WRITTEN REQUEST:
Retype the material from its first line up to and including the line that contains "Action: click(519, 492)". Leave the pictures out of your copy.

MATERIAL PROVIDED:

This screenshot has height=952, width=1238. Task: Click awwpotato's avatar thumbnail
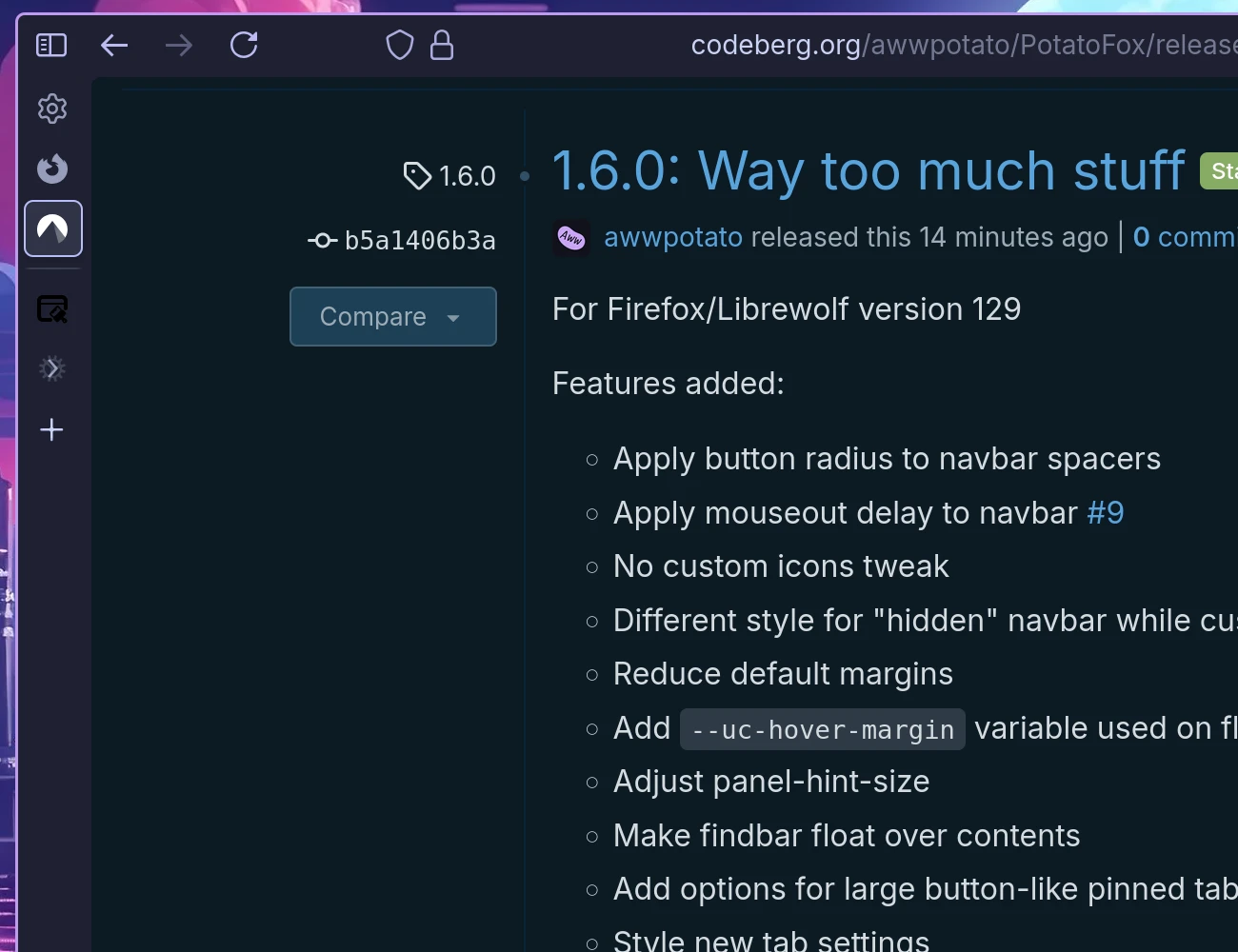click(571, 237)
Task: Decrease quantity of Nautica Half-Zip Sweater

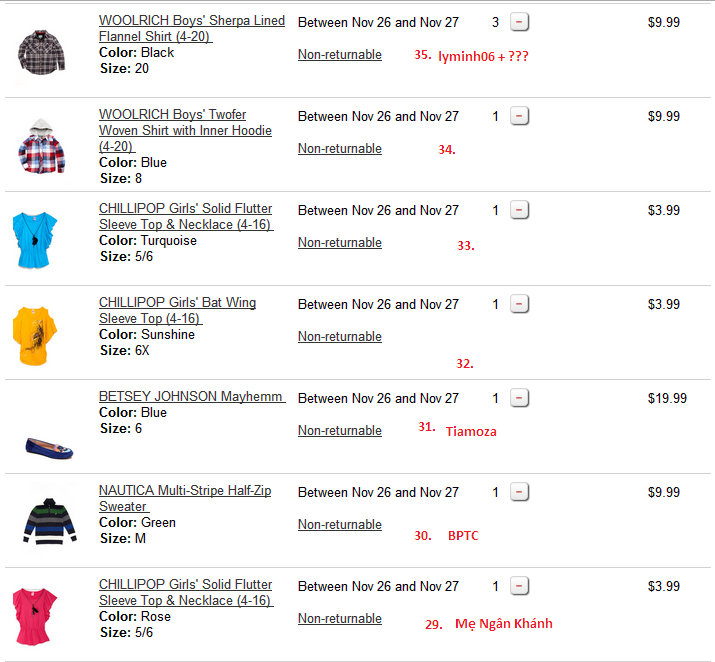Action: click(519, 492)
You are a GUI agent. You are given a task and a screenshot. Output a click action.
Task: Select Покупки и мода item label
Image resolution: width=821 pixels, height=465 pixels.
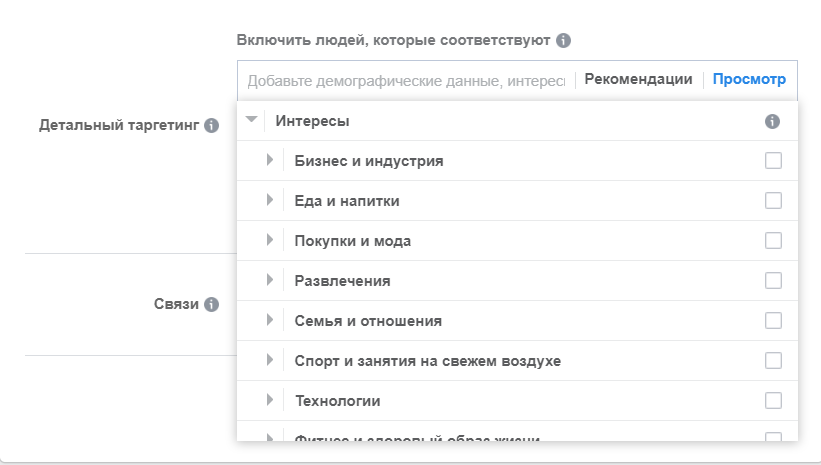[x=352, y=241]
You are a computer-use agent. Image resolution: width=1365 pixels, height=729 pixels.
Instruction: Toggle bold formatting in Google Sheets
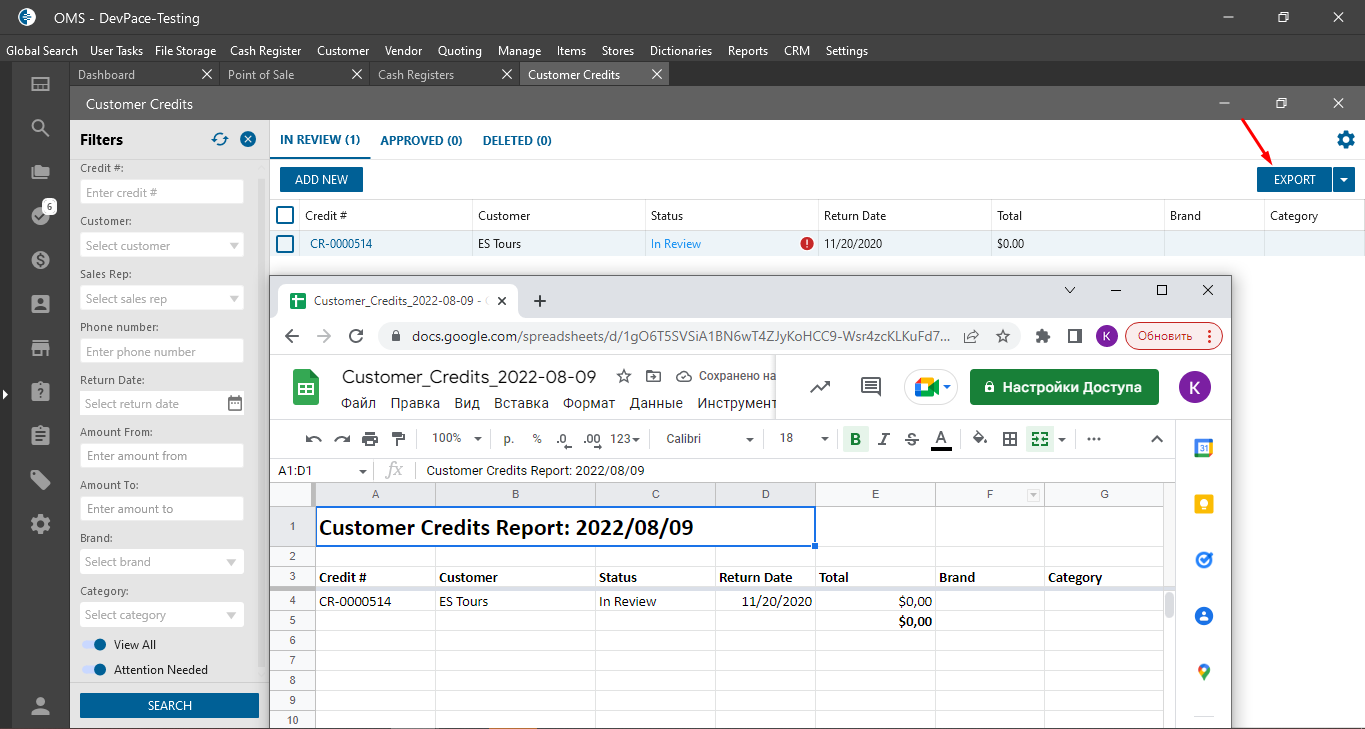[855, 439]
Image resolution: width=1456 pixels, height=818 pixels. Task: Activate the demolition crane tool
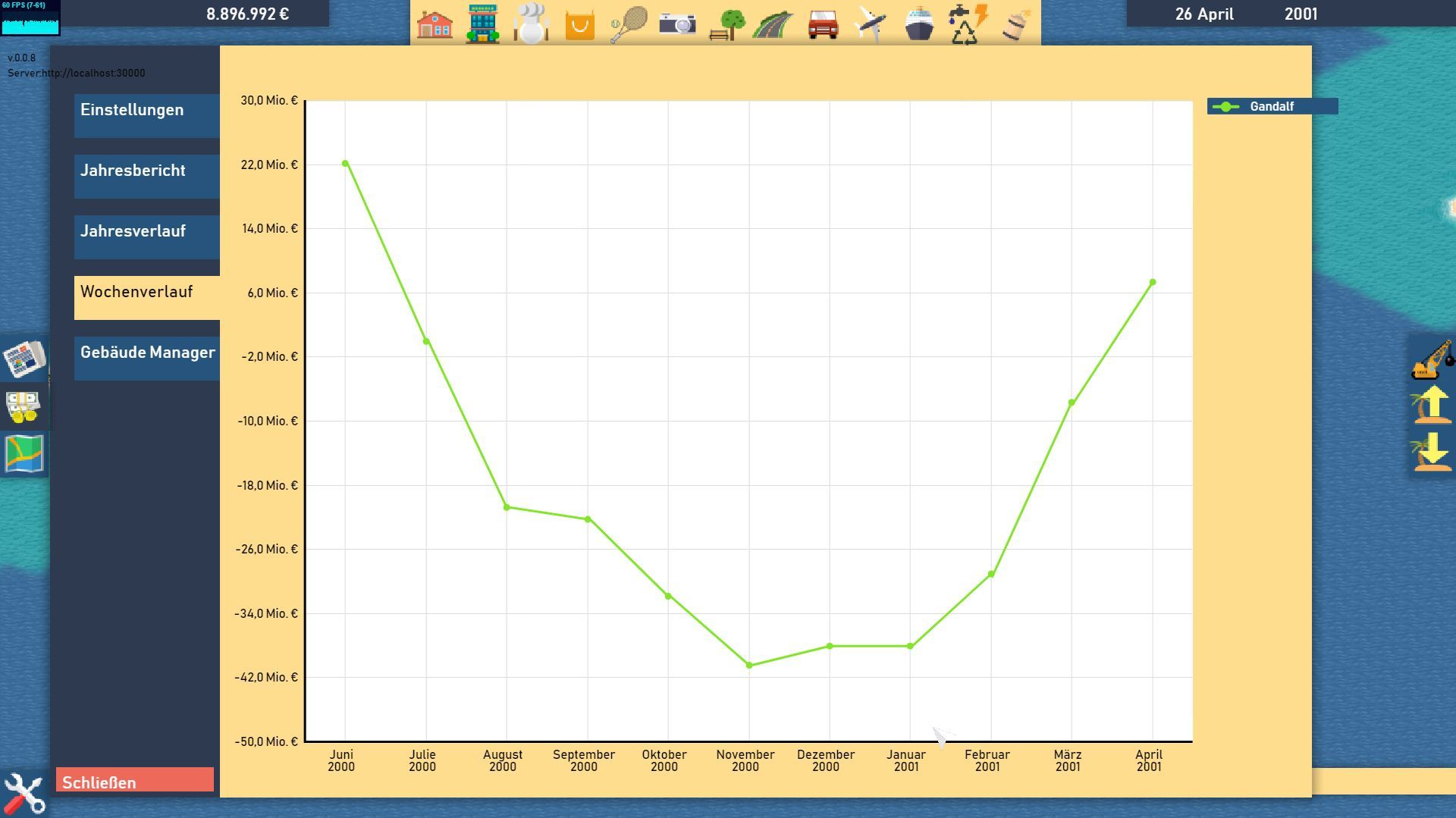(1432, 359)
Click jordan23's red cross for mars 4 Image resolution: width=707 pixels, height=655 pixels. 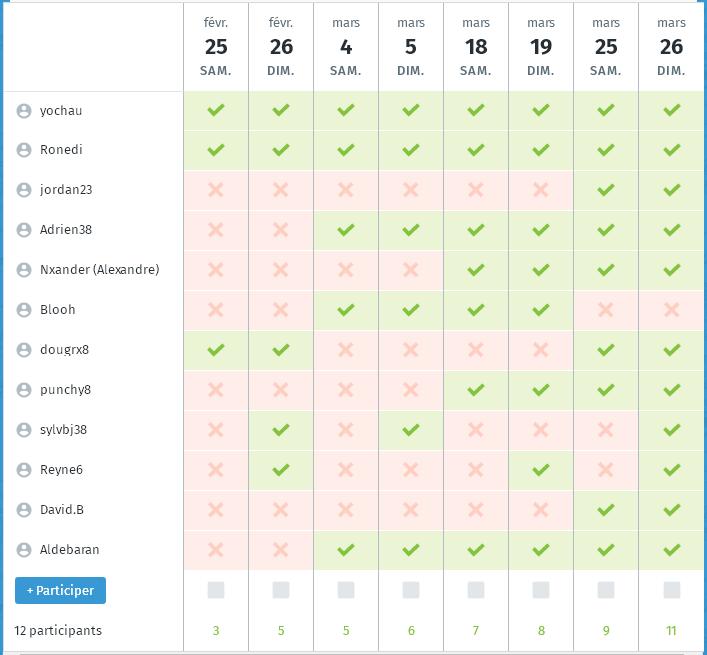(346, 190)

RESULT OF THIS TASK:
This screenshot has height=952, width=1238. Task: Click awwpotato's avatar thumbnail
click(571, 237)
Task: Decrease quantity of Nautica Half-Zip Sweater

Action: click(519, 492)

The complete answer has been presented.